A review of the 'FAANG' stocks on 21st May, selected Facebook (+21%) and Microsoft (+16%) again, both of which continue to look good.
Research from non-technical sources lead to recommendations for BT Group (+11.4%) and Discovery Communications (+21%). These continue to look interesting. The latter selection, in particular, raises the question about the high cost of providing content for broadcasting outlets. One only has to consider the mammoth remuneration sought by the likes of Joe Duffy and Pat Kenny, compared to the low cost of producing the Discovery Channel which only has to put a camera in front of a few chimps (who are arguably more informative).
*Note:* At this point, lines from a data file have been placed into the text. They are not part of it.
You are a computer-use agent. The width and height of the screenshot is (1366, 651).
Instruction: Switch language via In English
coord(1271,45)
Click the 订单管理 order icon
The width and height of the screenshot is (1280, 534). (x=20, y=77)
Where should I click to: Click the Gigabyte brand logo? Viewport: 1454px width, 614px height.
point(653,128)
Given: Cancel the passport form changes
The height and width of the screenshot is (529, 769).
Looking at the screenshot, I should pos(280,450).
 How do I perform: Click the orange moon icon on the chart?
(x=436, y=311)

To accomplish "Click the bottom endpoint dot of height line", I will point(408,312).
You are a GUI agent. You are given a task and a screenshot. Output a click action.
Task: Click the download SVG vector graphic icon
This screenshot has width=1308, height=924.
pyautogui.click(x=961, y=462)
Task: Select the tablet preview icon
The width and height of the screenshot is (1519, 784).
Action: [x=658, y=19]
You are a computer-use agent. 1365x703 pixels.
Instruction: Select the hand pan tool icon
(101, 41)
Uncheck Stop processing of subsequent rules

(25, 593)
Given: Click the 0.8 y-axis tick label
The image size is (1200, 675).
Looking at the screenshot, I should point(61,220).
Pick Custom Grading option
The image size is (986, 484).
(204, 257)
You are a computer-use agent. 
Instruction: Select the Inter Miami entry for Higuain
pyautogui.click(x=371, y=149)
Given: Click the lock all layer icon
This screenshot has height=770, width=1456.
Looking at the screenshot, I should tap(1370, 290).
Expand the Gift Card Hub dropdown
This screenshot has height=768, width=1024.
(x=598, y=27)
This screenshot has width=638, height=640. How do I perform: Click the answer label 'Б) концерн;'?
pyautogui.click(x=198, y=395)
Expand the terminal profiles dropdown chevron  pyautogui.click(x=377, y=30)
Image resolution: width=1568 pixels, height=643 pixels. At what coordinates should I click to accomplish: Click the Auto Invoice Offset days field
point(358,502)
I have omitted the last two articles written in Market Topics, as it is too early to assess these. However, they are all off to a good start - 'Oct 2020: Best US Shares To Buy?' recommended Texas Instruments and Colgate Palmolive both of which have moved up a bit since then. Also the stocks recommended in 'Nov 2020: FTSE 100 Outperformers' are showing an overall gain after just a few weeks.
So what did not work so well?
The main problem was the topsy-turvy nature of the market. We started off in a bull market at the end of 2019, and the verdict in the Overall Market Trend section was that the technical indicators for the all important US stockmarket, as measured by the S&P 500 index, were bullish. I then changed this outlook to bearish on the 10th of March 2020, with the index at 2,829.
The market began to recover from the 'covid funk' and I changed again on the 8th of June 2020, with the index at 3,194 (+13%) to bullish, and continue with a bullish outlook now nearing the end of 2020.
That is about as good as one could expect from technical analysis. However, I did recommend the Wisdom Tree 3x Daily Short FTSE 100 ETF (3UKS) on 10th March when I turned bearish, and closed out on 8th June when I changed back to a bullish outlook. That is three times leveraged, so it fell 58%. However, that loss is partially mitigated by the two stocks recommended on the same Overall Market Trend article on 10th March, Polymetal International (+22%), Rentokil Initial (+5%).
There is no strategy that works every single time on the stockmarket. The best you will get is a strategy that works most of the time, and is based on a rational and professional methodology, so it is therefore likely to continue to work most of the time well into the future.
That is exactly what you get here at SEXTON READS THE CHARTS.